Z tego miejsca widzę nas lepiej:

kobietę po przejściach,

mężczyznę na pasach.



Weź mnie zatem za rękę,

po czym zaprowadź

do hotelu "Romeo", którego imię



przywłaszczę sobie do świtu,

kiedy pod twym balkonem

słać będę ci messengerem



bukiet pożegnań.

Gdy spotkamy się znowu

za dzieścia lat z górą,



zamiast balkonu popychać będziesz balkonik.

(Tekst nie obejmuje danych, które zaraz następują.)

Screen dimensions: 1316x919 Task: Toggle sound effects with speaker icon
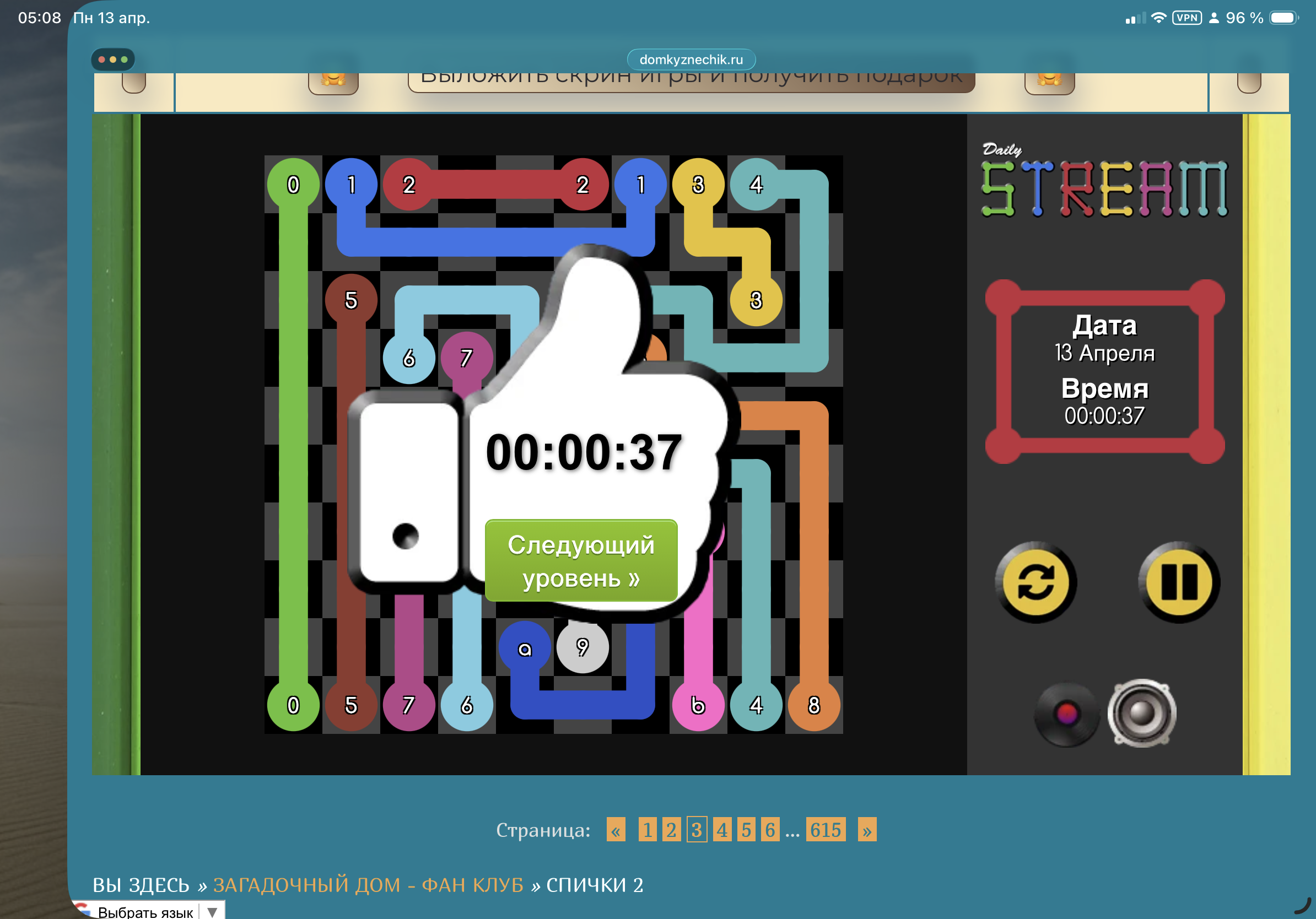1142,713
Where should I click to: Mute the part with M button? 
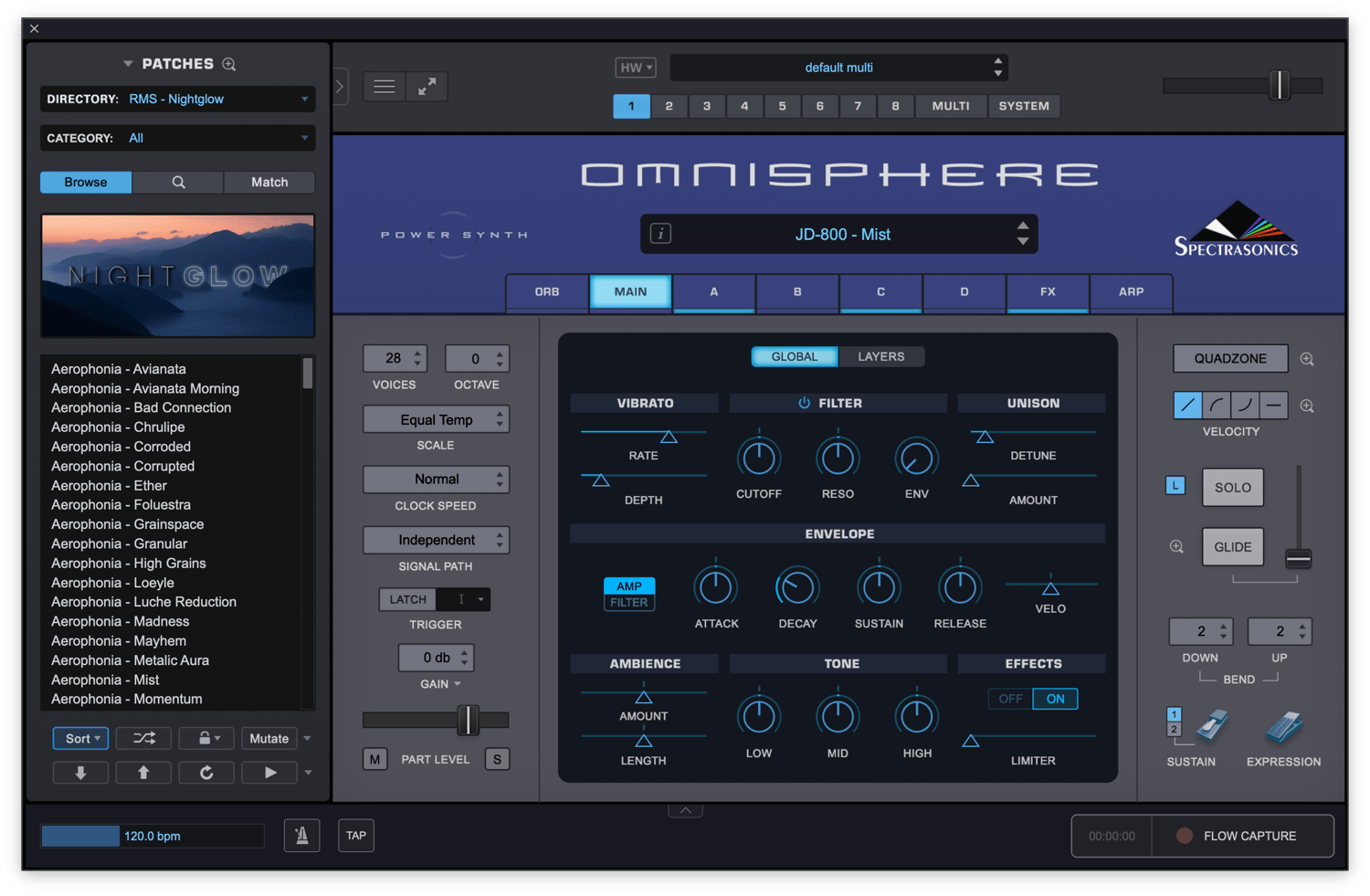(375, 759)
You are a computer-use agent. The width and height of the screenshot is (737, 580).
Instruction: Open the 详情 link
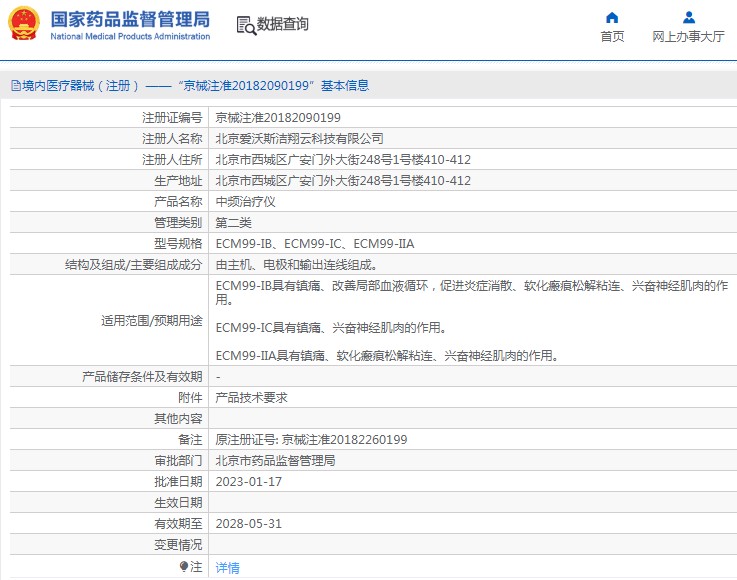coord(228,567)

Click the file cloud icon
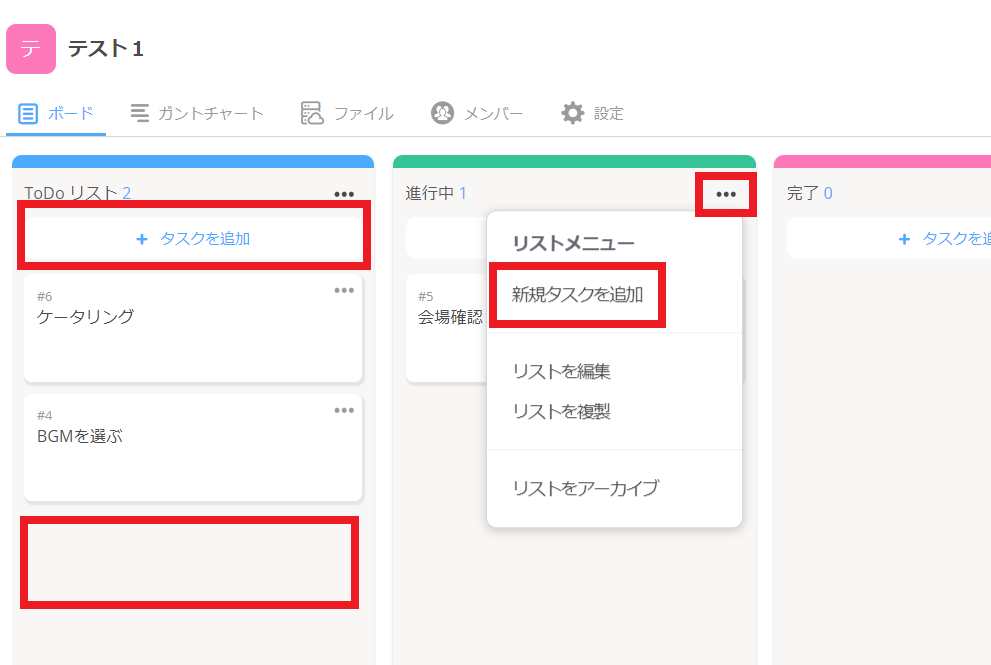[x=312, y=113]
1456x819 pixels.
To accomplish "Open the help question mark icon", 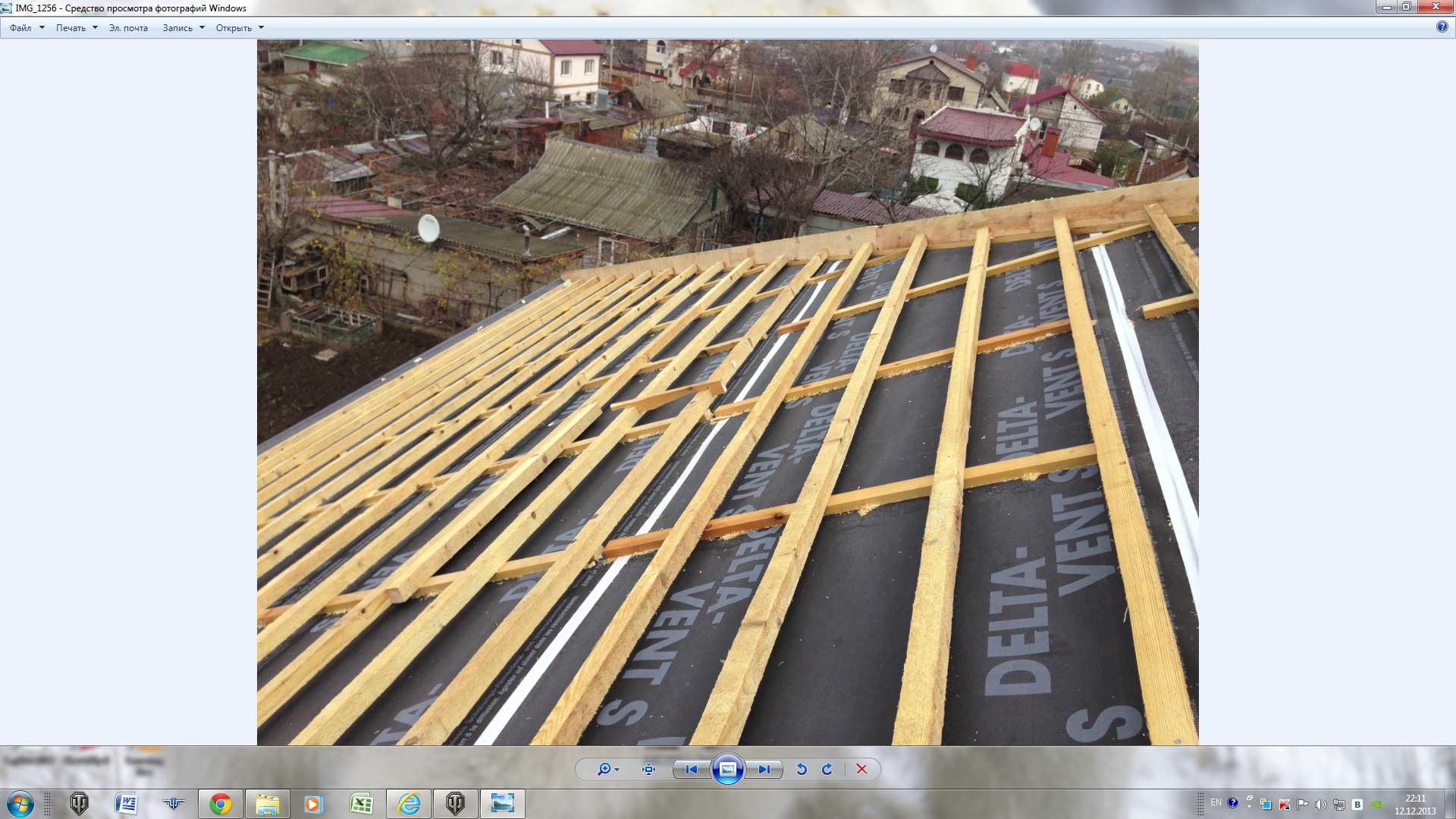I will click(x=1442, y=27).
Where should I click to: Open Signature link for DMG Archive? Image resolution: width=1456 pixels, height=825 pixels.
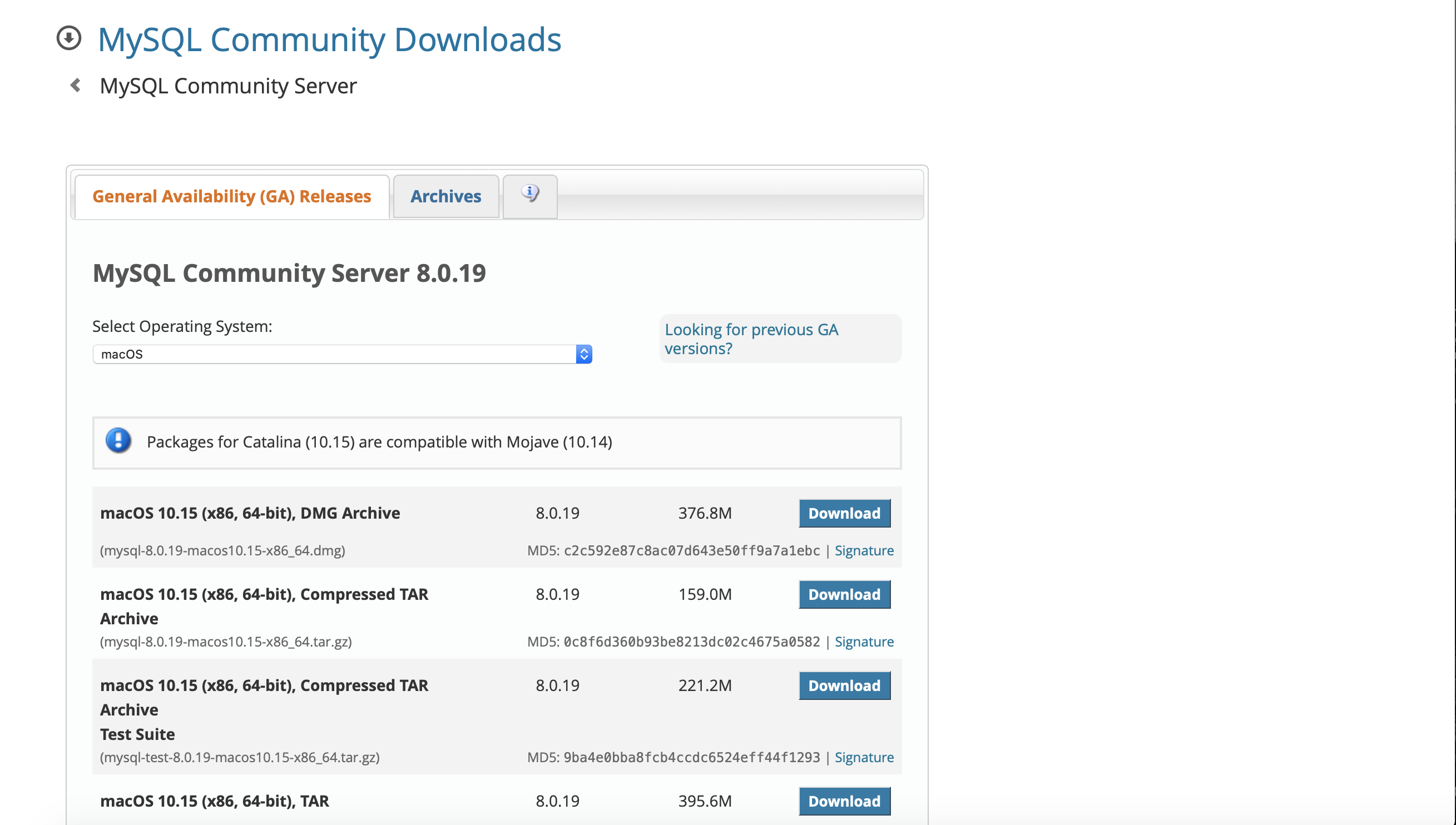click(864, 550)

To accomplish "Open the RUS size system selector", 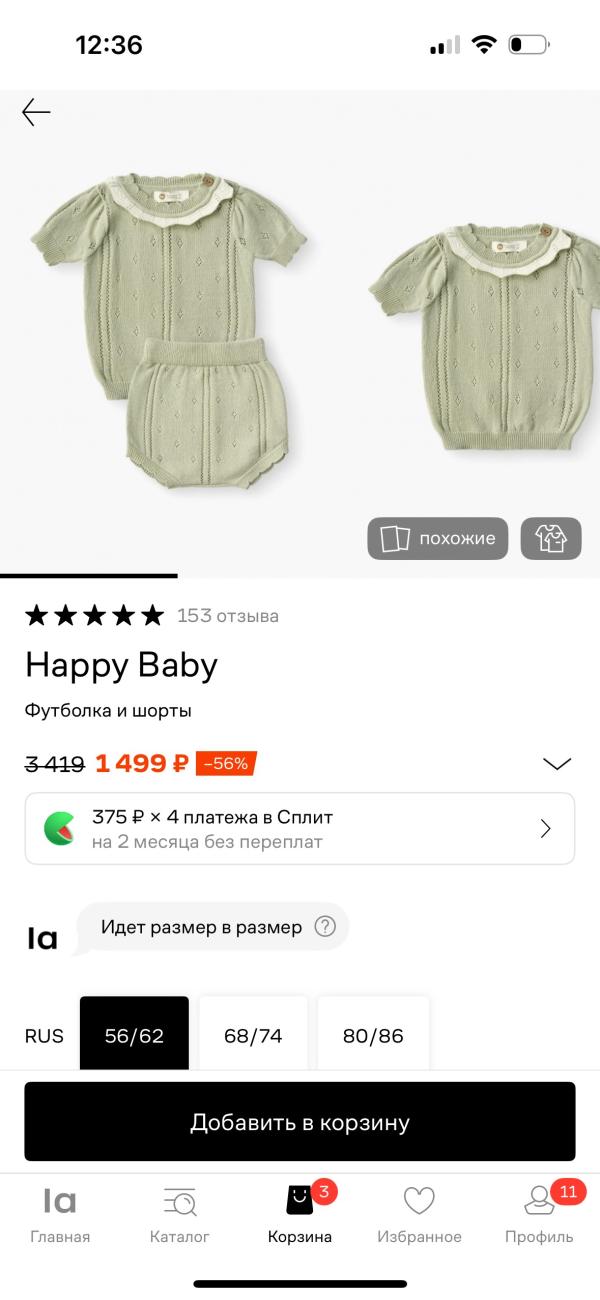I will click(44, 1036).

Jeśli sobie ciebie przypomnę

i tamtą chwilę, gdy deszcz na mej twarzy



imitował łzy, a serce - szlachetne uczucia,

powiem ci wtedy całą prawdę o tym,

co chciałem z tobą zrobić tamtego wieczoru.



Magia sympatyczna

(wg J. G. Frazera)


Dla A.



Jeżeli zechcesz mnie skrzywdzić,

z wosku z opuszczonego ula

ulep mój wizerunek długości

jednego kroku.



Później weź igłę i nakłuj

nią oko - oślepnę,

nakłuj nią głowę - a będzie

mnie boleć,

nakłuj nią piersi, a zachoruję

na piersi.



A jeśli będziesz chciała mnie zgładzić,

przekłuj nią mój wizerunek

długości kroku

od głowy do stóp,

owiń go w całun jak trupa

i spal, a następnie



pochowaj pośrodku drogi,

którą do ciebie przyjdę,

by ci zburzyć porządek,

a umrę z pewnością.



A kiedy się stanie, powtarzaj:

"To nie ja go pochowałam.

Uczynił to Gabriel".



To nie ja go pochowałam.

Uczynił to Gabriel.



Zbuduję swój dom z kamienia

Dla M.



Szkoda, że cię tu nie ma. Nigdy

się pewnie nie dowiesz, co przywiał mi

wiatr, a co zabrał, jak powykręcał wyrazy

w znoszonych wersach. Ile porwał mi liter



wartych tyle co piach albo wata. Zostały

tylko: hubka oraz krzesiwko, dwa papierosy

w zmiętym jak noc pudełeczku oraz śladowe

ilości dymu w równie zmiętej pościeli.



Co jeszcze mi pozostaje? Na Instagrama

lub na Facebooka wysyłać ci listy,

które pisałem do ciebie, kiedy się jeszcze

nie znaliśmy? Lub widokówki



ze wszystkich plaż świata, na które

wyrzucało mnie morze, bym z suszu i z liści

daleko od niego zbudował swój schron,

którego teraz pochłania pożar piękny jak świt.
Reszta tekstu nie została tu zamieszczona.